Methods. We performed a literature review in different databases: PubMed, Web of Science, Cochrane Library, Medline, Google Scholar. Full text articles that used NIBS for exercise performance improvement in athletes were included (only articles in English were found). We searched for articles available in each database until 30 October 2019. We used articles published in journals, randomized or pseudo-randomized, sham-controlled clinical trials to evaluate the effects of non-invasive brain stimulation (NIBS). The main result is the fatigue score before and after stimulation; the secondary result is the adverse event.
Results. The general inverse variance method was used to aggregate data from cross-group and parallel group studies. A total of 14 studies (tDCS 11, TMS 2 and tRNS 1) which recruited 186 patients were included in the study. No qualified tACS, transcranial electrical therapy stimulation or non-invasive cortical electrical stimulation study with reduced impedance was found. The short-term and long-term therapeutic effects are for tDCS, TMS is significant, and TMS and tRNS are not superior to sham stimulation. Existing evidence supports the effectiveness of the 1.5 mA subgroup and the bilateral S1 subgroup of tDCS. Adverse events are mild and transient, but are comparable between real and sham stimulation.

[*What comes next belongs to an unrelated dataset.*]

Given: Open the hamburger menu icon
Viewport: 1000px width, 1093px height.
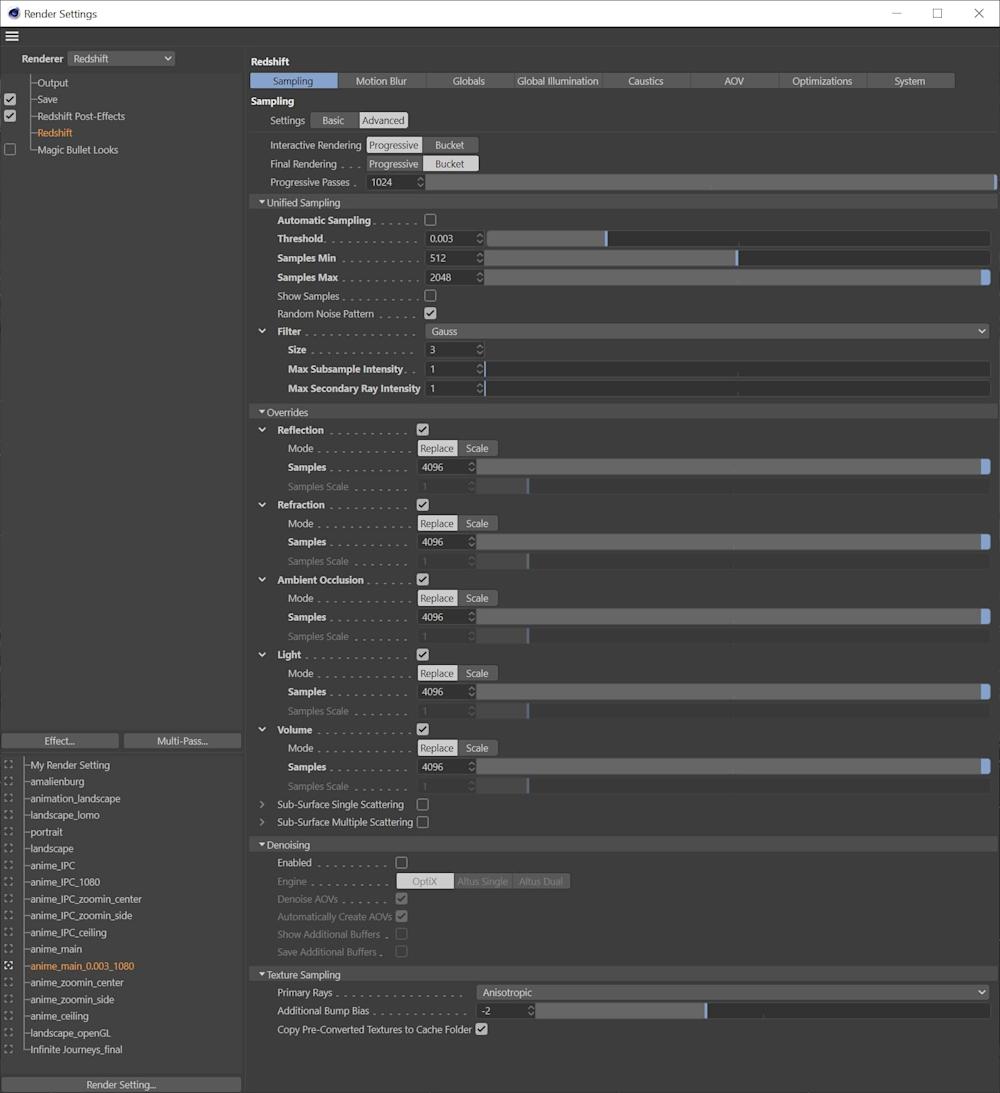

Conclusions. tDCS is a safe and effective way to treat fatigue in MS patients. However, there is further research needed to confirm our results in a large population and investigate the effectiveness of other NIBS subtypes.
Key words: transcranial direct current stimulation (tDCS or HD-tDCS), tACS (transcranial alternative current stimulation), TMS (transcranial magnetic stimulation), fatigue, MS (multiple sclerosis), non-invasive brain stimulation (NIBS).